▶ Brief
Give every line of the material below as a numbered list, skipping blank lines. Leave the pictures out of your answer.

Records for locating described items:
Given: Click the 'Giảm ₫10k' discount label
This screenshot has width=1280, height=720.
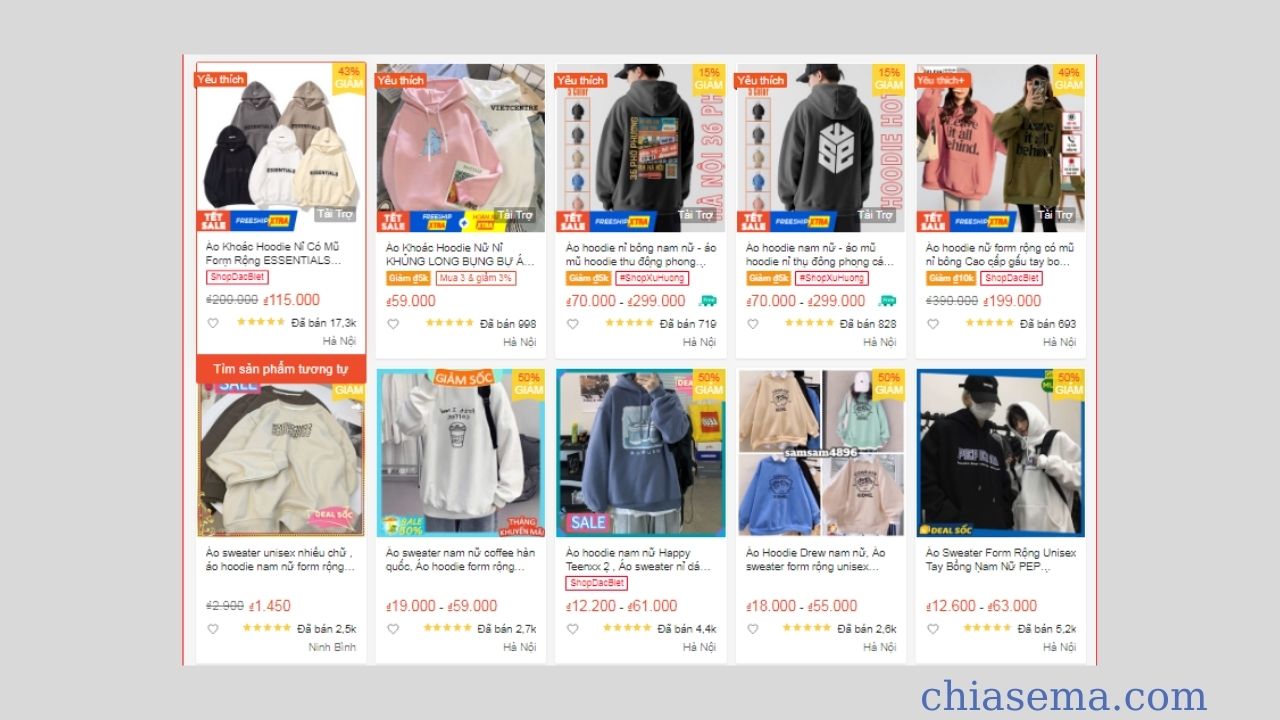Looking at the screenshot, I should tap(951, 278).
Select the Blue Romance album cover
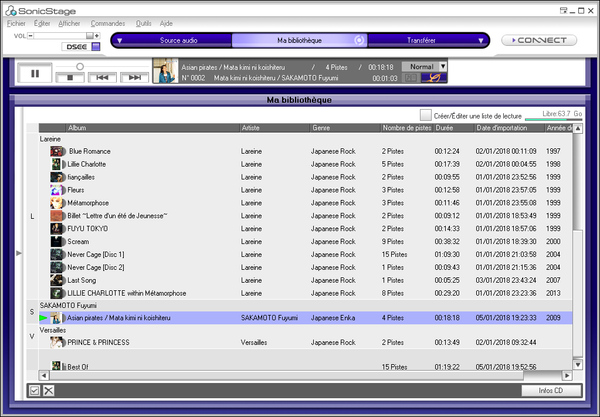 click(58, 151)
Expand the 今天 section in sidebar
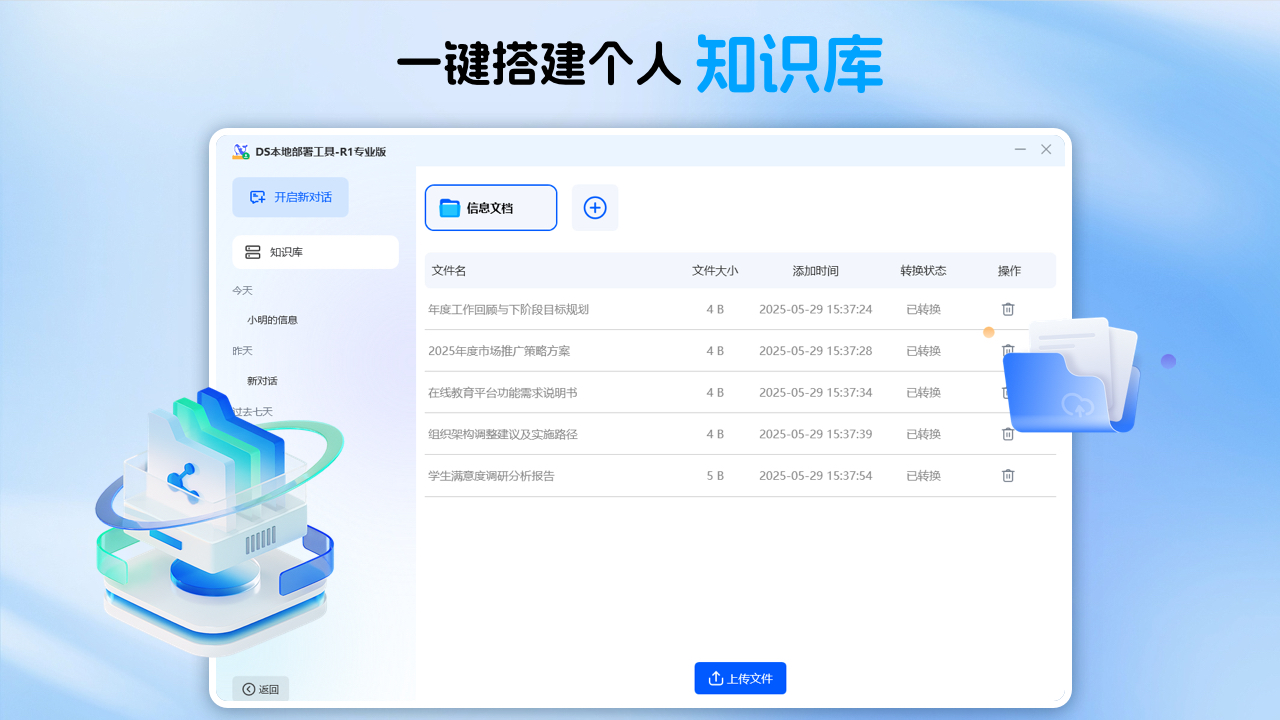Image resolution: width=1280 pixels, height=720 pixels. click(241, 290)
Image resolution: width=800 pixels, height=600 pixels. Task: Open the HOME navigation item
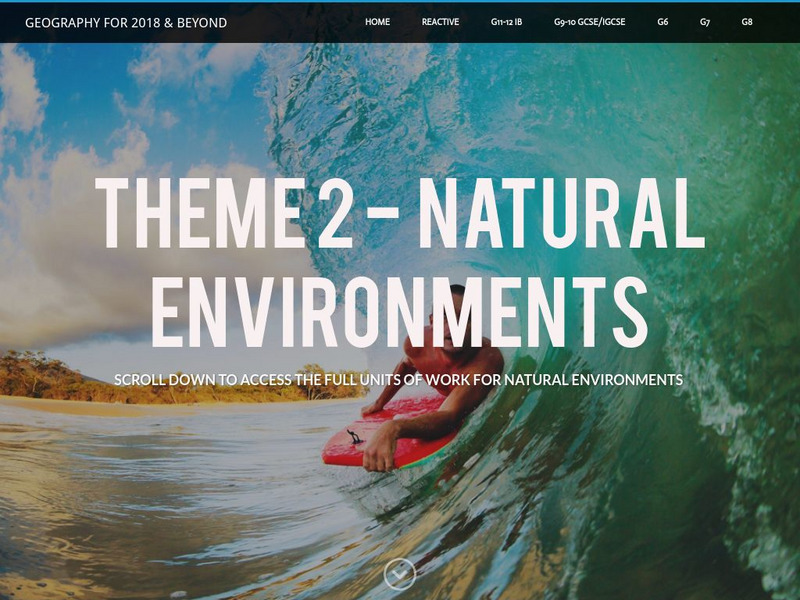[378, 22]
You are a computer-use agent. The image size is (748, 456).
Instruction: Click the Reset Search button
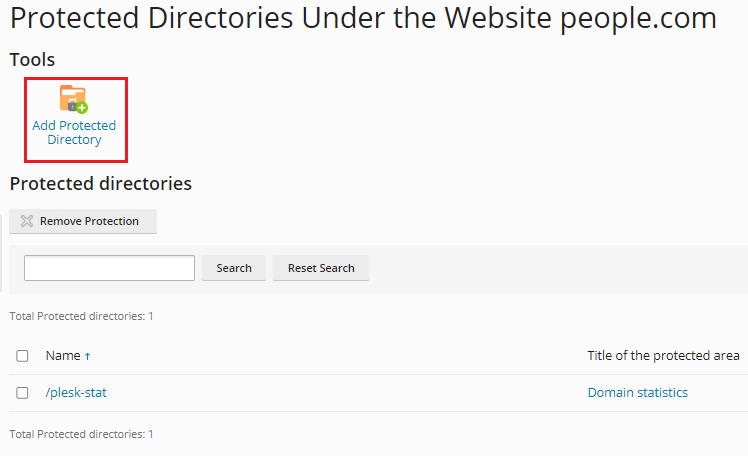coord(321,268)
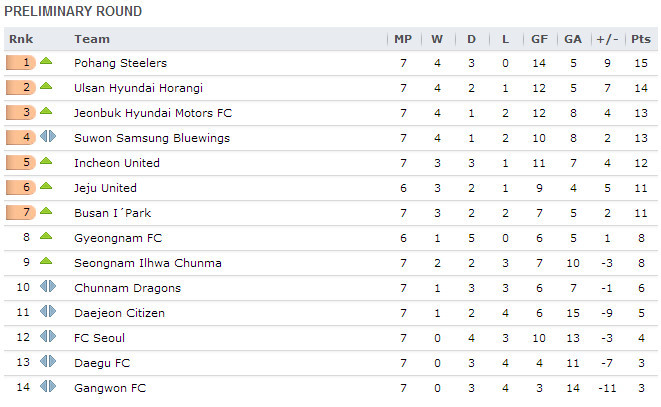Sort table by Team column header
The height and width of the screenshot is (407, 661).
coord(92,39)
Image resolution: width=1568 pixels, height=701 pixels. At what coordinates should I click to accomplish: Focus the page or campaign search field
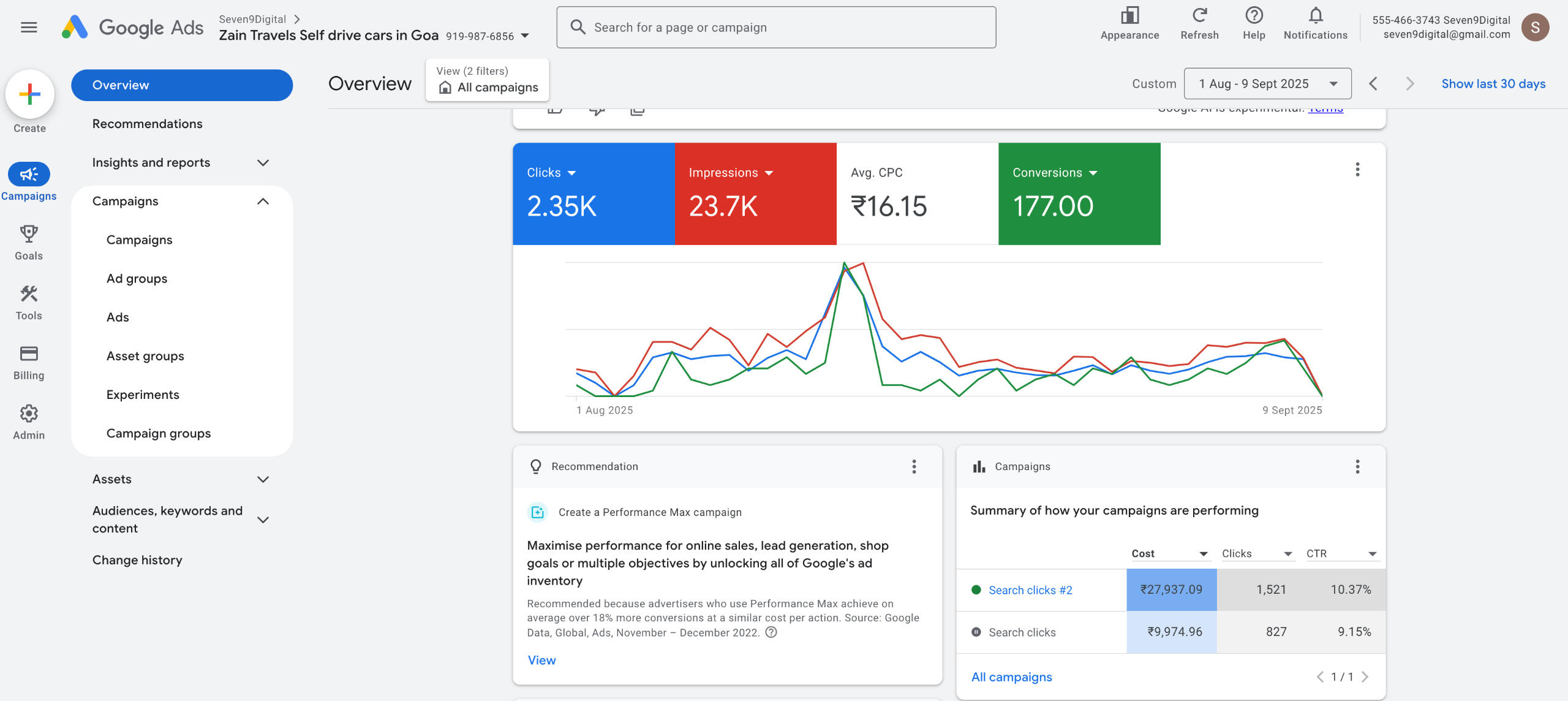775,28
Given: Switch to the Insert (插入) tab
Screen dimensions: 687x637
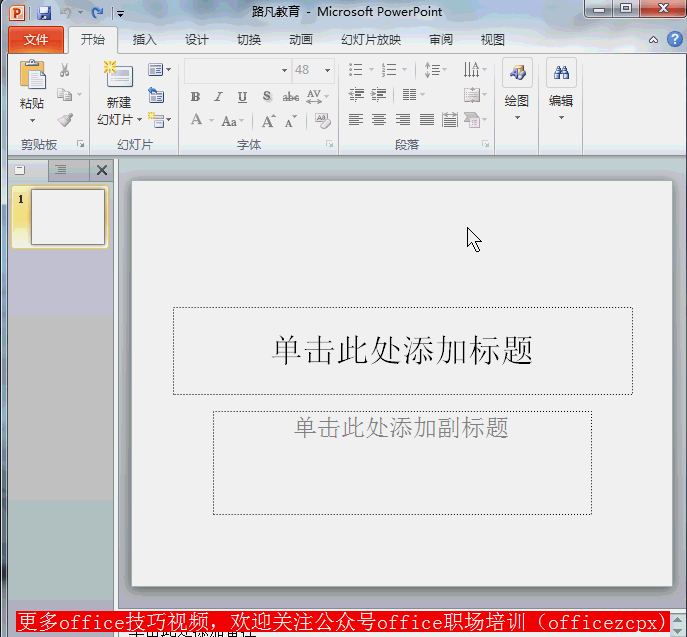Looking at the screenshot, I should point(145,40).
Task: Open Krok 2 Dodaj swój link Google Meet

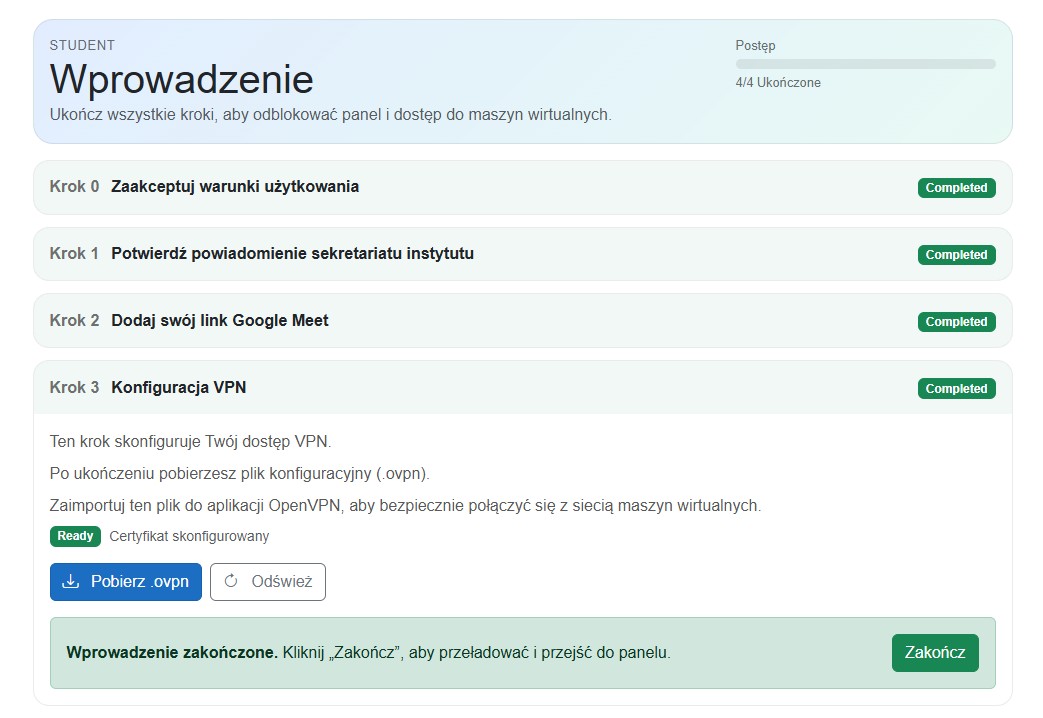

▶ Written response
1. Given: Click the 'Giảm ₫10k' discount label
2. This screenshot has width=1280, height=720.
3. Looking at the screenshot, I should tap(951, 278).
4. Select the Blue Romance album cover
5.  click(58, 151)
6. Expand the 今天 section in sidebar
7. Image resolution: width=1280 pixels, height=720 pixels. click(241, 290)
8. Image resolution: width=800 pixels, height=600 pixels. Task: Open the HOME navigation item
9. [378, 22]
10. You are a computer-use agent. The image size is (748, 456).
11. Instruction: Click the Reset Search button
12. coord(321,268)
13. Sort table by Team column header
14. The height and width of the screenshot is (407, 661).
15. coord(92,39)
16. Image resolution: width=1568 pixels, height=701 pixels. At what coordinates should I click to accomplish: Focus the page or campaign search field
17. 775,28
18. Given: Switch to the Insert (插入) tab
19. Screen dimensions: 687x637
20. Looking at the screenshot, I should point(145,40).
21. Task: Open Krok 2 Dodaj swój link Google Meet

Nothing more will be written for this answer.